▶ _Problem description_
Each line of the material is to be written out exactly.

▶ _Data for the task_
-------

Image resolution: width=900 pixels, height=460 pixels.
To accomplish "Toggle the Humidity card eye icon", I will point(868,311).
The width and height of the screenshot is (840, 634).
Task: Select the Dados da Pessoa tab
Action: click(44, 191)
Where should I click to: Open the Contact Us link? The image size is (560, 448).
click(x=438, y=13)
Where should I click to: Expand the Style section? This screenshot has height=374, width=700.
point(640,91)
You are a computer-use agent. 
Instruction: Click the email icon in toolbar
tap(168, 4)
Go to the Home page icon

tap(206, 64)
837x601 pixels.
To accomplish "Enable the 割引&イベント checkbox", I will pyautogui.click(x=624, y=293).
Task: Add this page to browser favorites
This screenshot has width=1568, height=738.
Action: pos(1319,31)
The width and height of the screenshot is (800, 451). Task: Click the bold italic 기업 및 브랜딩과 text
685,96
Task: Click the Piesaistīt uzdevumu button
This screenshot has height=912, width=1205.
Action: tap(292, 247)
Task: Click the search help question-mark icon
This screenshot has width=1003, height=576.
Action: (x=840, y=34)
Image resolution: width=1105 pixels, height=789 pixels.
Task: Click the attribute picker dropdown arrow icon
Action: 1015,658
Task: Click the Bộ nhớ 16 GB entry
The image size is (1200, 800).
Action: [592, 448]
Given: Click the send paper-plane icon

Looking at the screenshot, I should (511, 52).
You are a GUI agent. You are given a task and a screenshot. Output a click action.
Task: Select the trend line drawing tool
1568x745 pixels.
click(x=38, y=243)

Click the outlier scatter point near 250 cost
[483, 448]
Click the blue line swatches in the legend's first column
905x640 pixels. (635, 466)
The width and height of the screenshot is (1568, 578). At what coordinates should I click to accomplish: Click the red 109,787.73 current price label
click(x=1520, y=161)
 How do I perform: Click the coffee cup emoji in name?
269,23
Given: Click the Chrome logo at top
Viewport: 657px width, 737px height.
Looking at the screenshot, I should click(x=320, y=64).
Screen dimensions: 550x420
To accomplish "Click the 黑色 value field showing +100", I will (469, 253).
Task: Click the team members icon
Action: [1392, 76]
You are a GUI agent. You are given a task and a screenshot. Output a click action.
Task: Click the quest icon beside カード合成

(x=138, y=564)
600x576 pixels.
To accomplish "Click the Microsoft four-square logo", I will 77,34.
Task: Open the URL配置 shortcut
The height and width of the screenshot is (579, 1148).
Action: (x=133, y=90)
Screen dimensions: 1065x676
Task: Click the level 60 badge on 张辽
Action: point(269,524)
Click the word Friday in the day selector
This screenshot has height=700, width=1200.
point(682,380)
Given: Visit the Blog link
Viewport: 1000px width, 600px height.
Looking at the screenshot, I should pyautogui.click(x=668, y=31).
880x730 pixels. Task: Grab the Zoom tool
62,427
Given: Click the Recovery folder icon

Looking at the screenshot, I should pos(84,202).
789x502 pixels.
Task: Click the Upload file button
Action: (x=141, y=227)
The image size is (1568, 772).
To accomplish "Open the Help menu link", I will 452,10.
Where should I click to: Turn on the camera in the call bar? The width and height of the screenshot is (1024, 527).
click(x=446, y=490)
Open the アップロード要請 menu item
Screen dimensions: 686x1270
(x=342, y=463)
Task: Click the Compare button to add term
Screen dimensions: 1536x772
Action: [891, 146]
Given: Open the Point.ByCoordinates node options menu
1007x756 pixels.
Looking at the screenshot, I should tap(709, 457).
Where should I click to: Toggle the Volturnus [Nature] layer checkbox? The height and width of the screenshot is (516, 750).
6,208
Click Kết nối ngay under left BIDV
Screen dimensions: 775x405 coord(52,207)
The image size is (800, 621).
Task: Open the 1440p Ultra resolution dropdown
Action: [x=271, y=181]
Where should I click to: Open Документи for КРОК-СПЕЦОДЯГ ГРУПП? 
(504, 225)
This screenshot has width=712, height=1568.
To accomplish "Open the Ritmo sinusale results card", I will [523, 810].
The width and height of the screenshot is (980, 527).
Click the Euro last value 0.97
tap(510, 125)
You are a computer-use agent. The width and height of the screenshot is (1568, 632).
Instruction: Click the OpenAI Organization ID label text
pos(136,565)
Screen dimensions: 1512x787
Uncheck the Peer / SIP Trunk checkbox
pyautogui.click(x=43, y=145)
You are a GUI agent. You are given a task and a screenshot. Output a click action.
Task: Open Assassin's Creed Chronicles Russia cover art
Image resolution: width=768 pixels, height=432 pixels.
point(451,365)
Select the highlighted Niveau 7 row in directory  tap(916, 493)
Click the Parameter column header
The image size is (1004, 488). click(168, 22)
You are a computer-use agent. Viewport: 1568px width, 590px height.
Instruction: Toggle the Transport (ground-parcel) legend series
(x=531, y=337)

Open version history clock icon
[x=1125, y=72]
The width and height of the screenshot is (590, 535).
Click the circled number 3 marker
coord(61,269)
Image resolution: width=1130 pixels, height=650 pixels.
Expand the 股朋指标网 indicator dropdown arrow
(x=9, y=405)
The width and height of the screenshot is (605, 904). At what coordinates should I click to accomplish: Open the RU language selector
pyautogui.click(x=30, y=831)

-------

▶ _Response to the task_
Image resolution: width=900 pixels, height=460 pixels.
To accomplish "Toggle the Humidity card eye icon", I will point(868,311).
The width and height of the screenshot is (840, 634).
Task: Select the Dados da Pessoa tab
Action: click(44, 191)
Where should I click to: Open the Contact Us link? The image size is (560, 448).
click(x=438, y=13)
Where should I click to: Expand the Style section? This screenshot has height=374, width=700.
point(640,91)
You are a computer-use agent. 
Instruction: Click the email icon in toolbar
tap(168, 4)
Go to the Home page icon

tap(206, 64)
837x601 pixels.
To accomplish "Enable the 割引&イベント checkbox", I will pyautogui.click(x=624, y=293).
Task: Add this page to browser favorites
This screenshot has width=1568, height=738.
Action: pos(1319,31)
The width and height of the screenshot is (800, 451). Task: Click the bold italic 기업 및 브랜딩과 text
685,96
Task: Click the Piesaistīt uzdevumu button
This screenshot has height=912, width=1205.
Action: tap(292, 247)
Task: Click the search help question-mark icon
This screenshot has width=1003, height=576.
Action: (x=840, y=34)
Image resolution: width=1105 pixels, height=789 pixels.
Task: Click the attribute picker dropdown arrow icon
Action: 1015,658
Task: Click the Bộ nhớ 16 GB entry
The image size is (1200, 800).
Action: [592, 448]
Given: Click the send paper-plane icon

Looking at the screenshot, I should (511, 52).
You are a GUI agent. You are given a task and a screenshot. Output a click action.
Task: Select the trend line drawing tool
1568x745 pixels.
click(x=38, y=243)

Click the outlier scatter point near 250 cost
[483, 448]
Click the blue line swatches in the legend's first column
905x640 pixels. (635, 466)
The width and height of the screenshot is (1568, 578). At what coordinates should I click to accomplish: Click the red 109,787.73 current price label
click(x=1520, y=161)
 How do I perform: Click the coffee cup emoji in name?
269,23
Given: Click the Chrome logo at top
Viewport: 657px width, 737px height.
Looking at the screenshot, I should click(x=320, y=64).
Screen dimensions: 550x420
To accomplish "Click the 黑色 value field showing +100", I will (469, 253).
Task: Click the team members icon
Action: [1392, 76]
You are a GUI agent. You are given a task and a screenshot. Output a click action.
Task: Click the quest icon beside カード合成

(x=138, y=564)
600x576 pixels.
To accomplish "Click the Microsoft four-square logo", I will 77,34.
Task: Open the URL配置 shortcut
The height and width of the screenshot is (579, 1148).
Action: (x=133, y=90)
Screen dimensions: 1065x676
Task: Click the level 60 badge on 张辽
Action: point(269,524)
Click the word Friday in the day selector
This screenshot has height=700, width=1200.
point(682,380)
Given: Visit the Blog link
Viewport: 1000px width, 600px height.
Looking at the screenshot, I should pyautogui.click(x=668, y=31).
880x730 pixels. Task: Grab the Zoom tool
62,427
Given: Click the Recovery folder icon

Looking at the screenshot, I should pos(84,202).
789x502 pixels.
Task: Click the Upload file button
Action: (x=141, y=227)
The image size is (1568, 772).
To accomplish "Open the Help menu link", I will 452,10.
Where should I click to: Turn on the camera in the call bar? The width and height of the screenshot is (1024, 527).
click(x=446, y=490)
Open the アップロード要請 menu item
Screen dimensions: 686x1270
(x=342, y=463)
Task: Click the Compare button to add term
Screen dimensions: 1536x772
Action: [891, 146]
Given: Open the Point.ByCoordinates node options menu
1007x756 pixels.
Looking at the screenshot, I should tap(709, 457).
Where should I click to: Toggle the Volturnus [Nature] layer checkbox? The height and width of the screenshot is (516, 750).
6,208
Click Kết nối ngay under left BIDV
Screen dimensions: 775x405 coord(52,207)
The image size is (800, 621).
Task: Open the 1440p Ultra resolution dropdown
Action: [x=271, y=181]
Where should I click to: Open Документи for КРОК-СПЕЦОДЯГ ГРУПП? 
(504, 225)
This screenshot has width=712, height=1568.
To accomplish "Open the Ritmo sinusale results card", I will [523, 810].
The width and height of the screenshot is (980, 527).
Click the Euro last value 0.97
tap(510, 125)
You are a computer-use agent. The width and height of the screenshot is (1568, 632).
Instruction: Click the OpenAI Organization ID label text
pos(136,565)
Screen dimensions: 1512x787
Uncheck the Peer / SIP Trunk checkbox
pyautogui.click(x=43, y=145)
You are a GUI agent. You are given a task and a screenshot. Output a click action.
Task: Open Assassin's Creed Chronicles Russia cover art
Image resolution: width=768 pixels, height=432 pixels.
point(451,365)
Select the highlighted Niveau 7 row in directory  tap(916, 493)
Click the Parameter column header
The image size is (1004, 488). click(168, 22)
You are a computer-use agent. Viewport: 1568px width, 590px height.
Instruction: Toggle the Transport (ground-parcel) legend series
(x=531, y=337)

Open version history clock icon
[x=1125, y=72]
The width and height of the screenshot is (590, 535).
Click the circled number 3 marker
coord(61,269)
Image resolution: width=1130 pixels, height=650 pixels.
Expand the 股朋指标网 indicator dropdown arrow
(x=9, y=405)
The width and height of the screenshot is (605, 904). At what coordinates should I click to accomplish: Open the RU language selector
pyautogui.click(x=30, y=831)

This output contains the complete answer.